▶ _EXERCISE DESCRIPTION_:
Convert everything from the line containing "Click the back arrow at top left" down to the line containing "point(185,227)" into a Markdown table with the columns Number and Line, one numbered row per line, skipping blank lines. Leave the pictures out of the table.

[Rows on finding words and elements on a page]

☆ ☆ ☆ ☆

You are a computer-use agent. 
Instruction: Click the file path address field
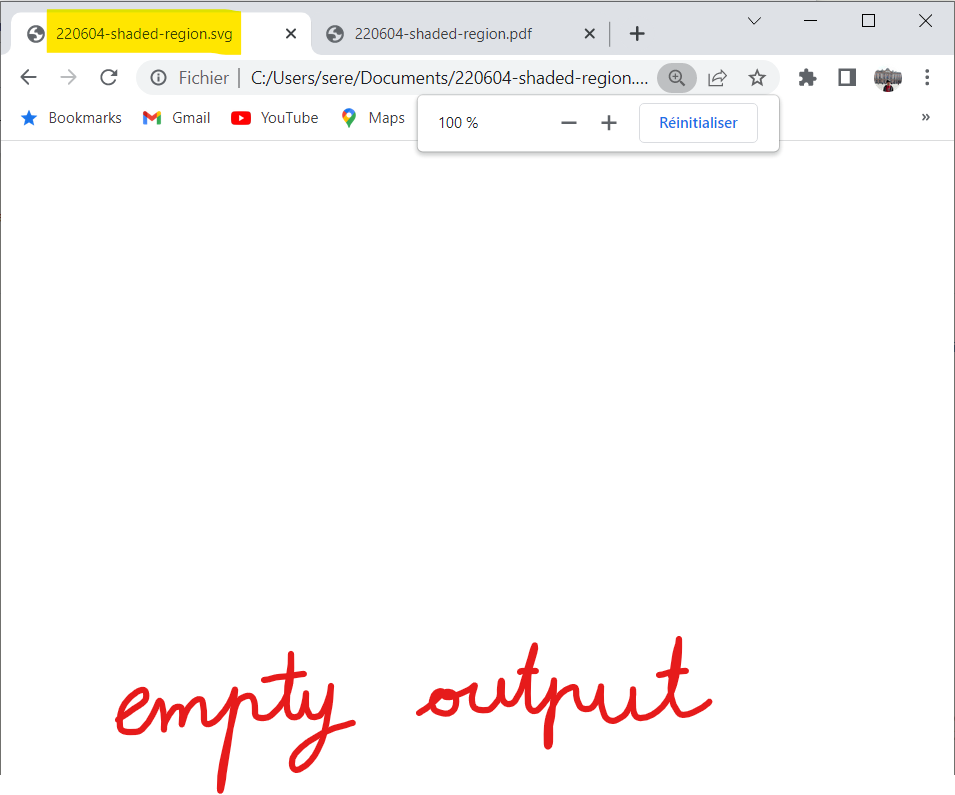(448, 78)
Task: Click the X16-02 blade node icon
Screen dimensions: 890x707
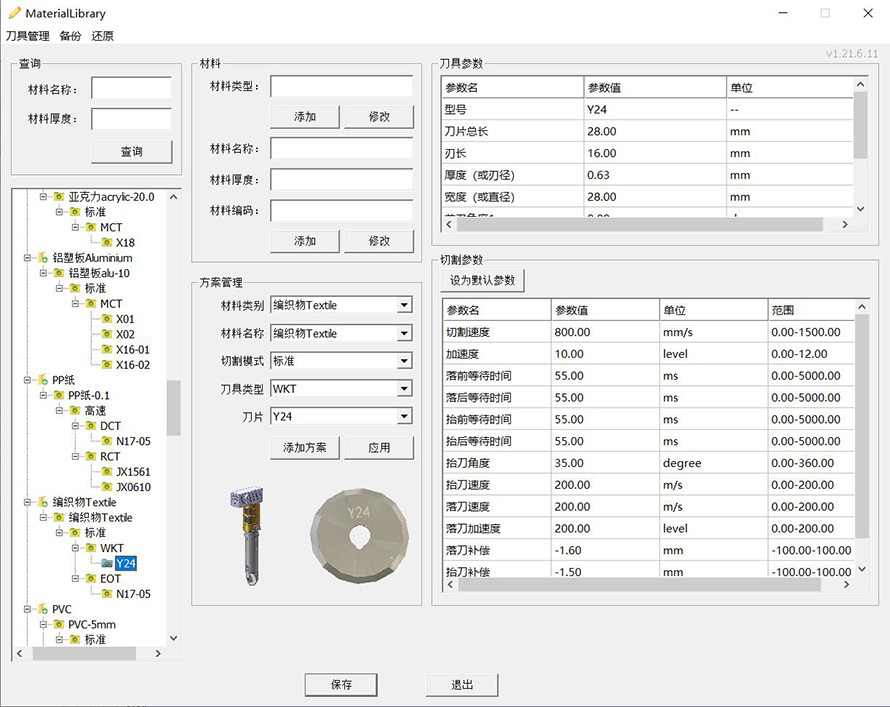Action: (x=107, y=365)
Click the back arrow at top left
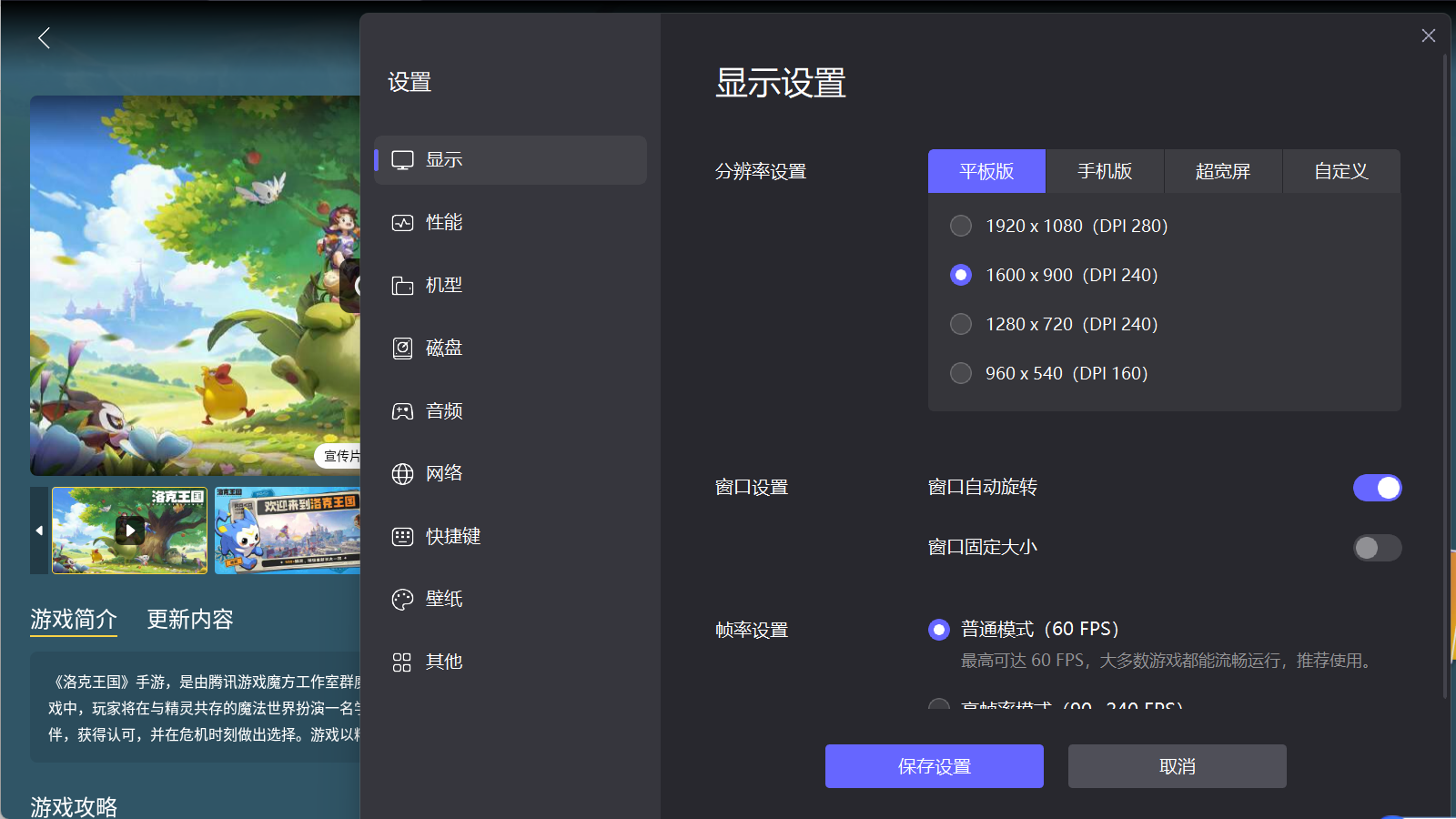 43,37
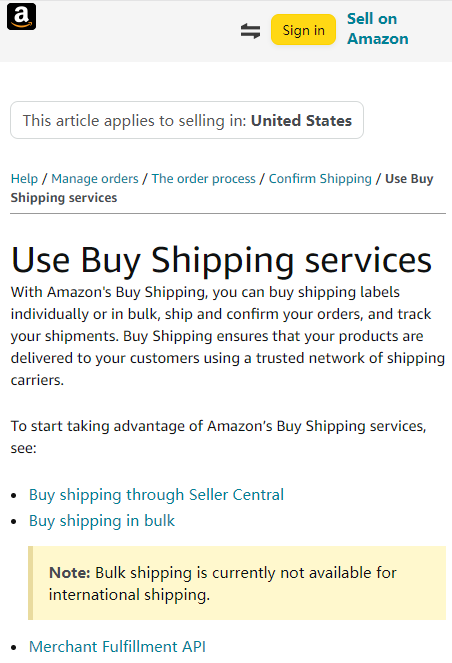
Task: Click the bold Note: label
Action: (x=70, y=573)
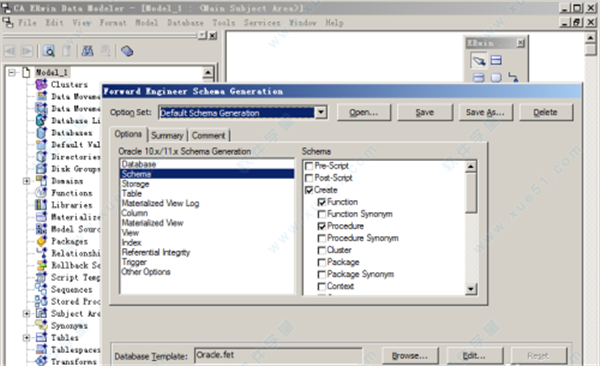The height and width of the screenshot is (366, 600).
Task: Uncheck the Function checkbox
Action: 322,202
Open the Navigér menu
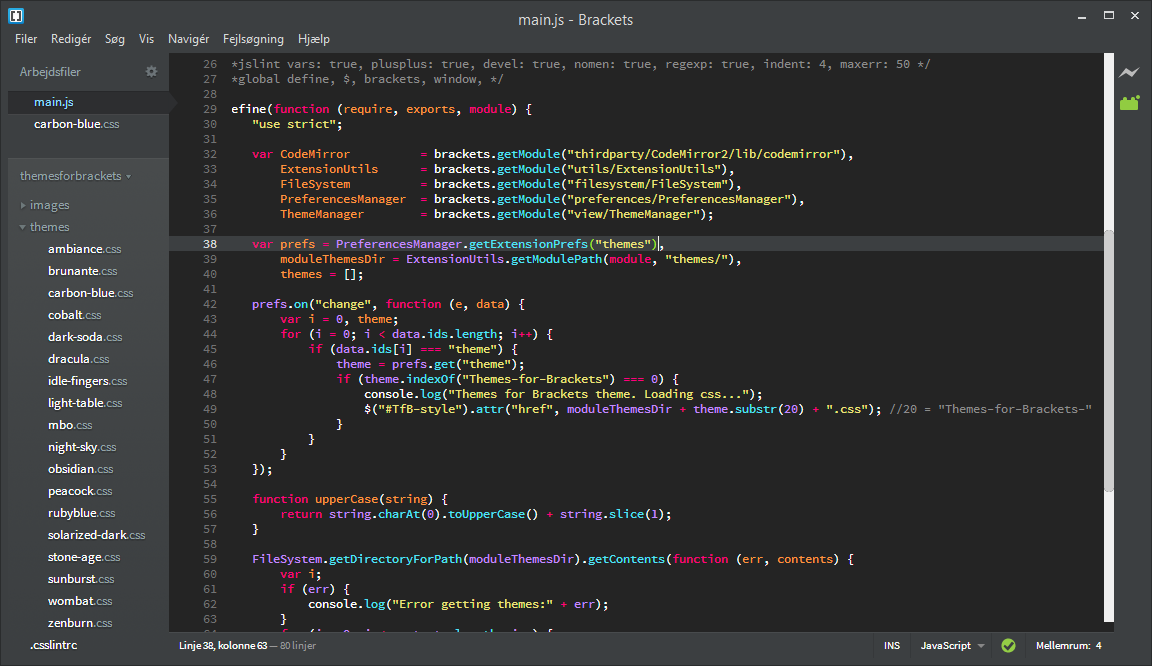The width and height of the screenshot is (1152, 666). [188, 39]
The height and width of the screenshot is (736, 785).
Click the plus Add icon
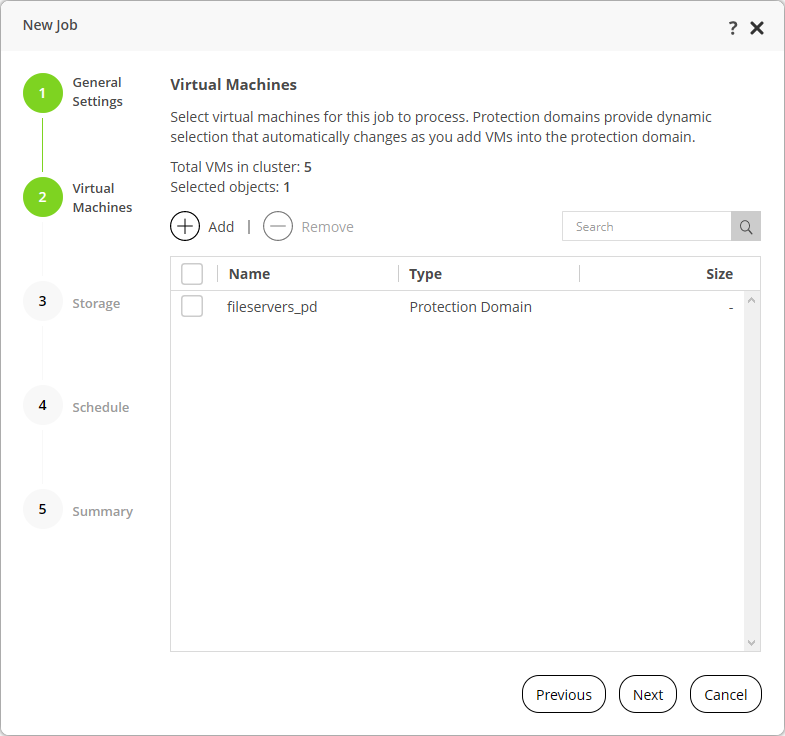point(185,227)
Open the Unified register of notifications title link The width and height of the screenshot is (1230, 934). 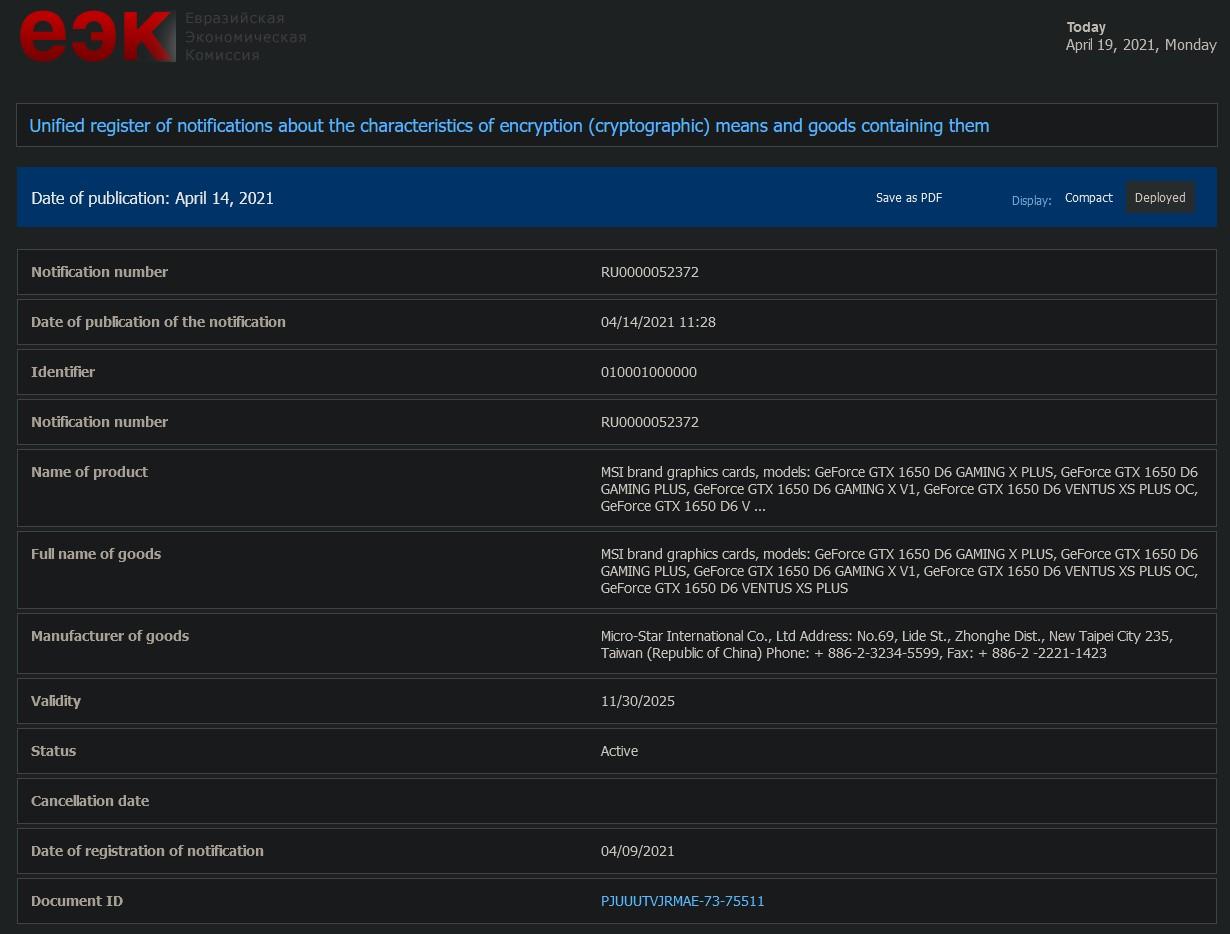point(509,126)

☆ ☆ ☆ ☆

▶ _EXERCISE SOLUTION_:
| Number | Line |
|---|---|
| 1 | Click the back arrow at top left |
| 2 |  43,37 |
| 3 | Task: Click the bold Note: label |
| 4 | Action: (x=70, y=573) |
| 5 | The height and width of the screenshot is (366, 600). |
| 6 | Task: Uncheck the Function checkbox |
| 7 | Action: 322,202 |
| 8 | Open the Navigér menu |
| 9 | The width and height of the screenshot is (1152, 666). [188, 39] |
| 10 | The height and width of the screenshot is (736, 785). |
| 11 | Click the plus Add icon |
| 12 | point(185,227) |